Those are two completely different things. Slang is only used in an informal setting (e.g. dialect), phrasal verbs are also part of formal English.
Let me explain.
Slang is a type of language consisting of words and phrases that are regarded as very informal, are more common in speech than writing, and are typically restricted to a particular context or group of people. Think dialects or specific language used among youngsters, for example.
Example 1: "grass" is slang for marijuana
Example 2: "the nick" is British slang for prison
Unlike slang, a phrasal verb is used in formal language. A phrasal verb is a verb that is made up of a main verb together with an adverb or a preposition, or both. Typically, their meaning is not obvious from the meanings of the individual words themselves.

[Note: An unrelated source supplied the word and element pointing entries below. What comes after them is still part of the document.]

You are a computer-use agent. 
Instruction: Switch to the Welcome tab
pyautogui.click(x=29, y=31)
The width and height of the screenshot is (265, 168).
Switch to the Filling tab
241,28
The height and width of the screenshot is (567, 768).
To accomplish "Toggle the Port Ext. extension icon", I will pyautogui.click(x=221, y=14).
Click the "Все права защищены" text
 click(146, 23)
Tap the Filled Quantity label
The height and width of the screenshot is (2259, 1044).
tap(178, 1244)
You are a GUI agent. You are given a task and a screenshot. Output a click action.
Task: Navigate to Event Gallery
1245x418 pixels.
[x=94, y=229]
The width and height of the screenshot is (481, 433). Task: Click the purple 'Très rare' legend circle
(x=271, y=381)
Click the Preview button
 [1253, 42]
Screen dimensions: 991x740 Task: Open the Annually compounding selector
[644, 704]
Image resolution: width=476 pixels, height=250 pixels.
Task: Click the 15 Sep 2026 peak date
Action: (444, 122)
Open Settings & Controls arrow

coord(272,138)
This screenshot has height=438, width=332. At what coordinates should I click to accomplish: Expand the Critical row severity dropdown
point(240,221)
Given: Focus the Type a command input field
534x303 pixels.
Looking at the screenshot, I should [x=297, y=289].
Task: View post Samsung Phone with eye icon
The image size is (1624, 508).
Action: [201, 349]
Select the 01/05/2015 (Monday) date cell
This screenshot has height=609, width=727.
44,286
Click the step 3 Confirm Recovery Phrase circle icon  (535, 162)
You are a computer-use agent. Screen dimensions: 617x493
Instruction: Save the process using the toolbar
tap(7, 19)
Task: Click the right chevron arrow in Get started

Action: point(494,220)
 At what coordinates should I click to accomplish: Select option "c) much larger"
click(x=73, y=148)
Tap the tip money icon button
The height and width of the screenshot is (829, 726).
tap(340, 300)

That specific group of words form a meaning of their own.
A transitive phrasal verb only makes sense if connected to an object. An intransitive one will also make sense without an object attached to it.
Examples of intransitive phrasal verbs:
Break up (= couple that separates): "We broke up two years ago."
Stand off (= move or keep away): "The women wood off at a slight distance"
Examples of transitive phrasal verbs:
Break up something (with object, different meaning): "The police were called to break up the fight."
To pull down something (to demolish): "They pulled the house down and redeveloped the site."
I hope this clears things up a bit? If still in doubt, let need know.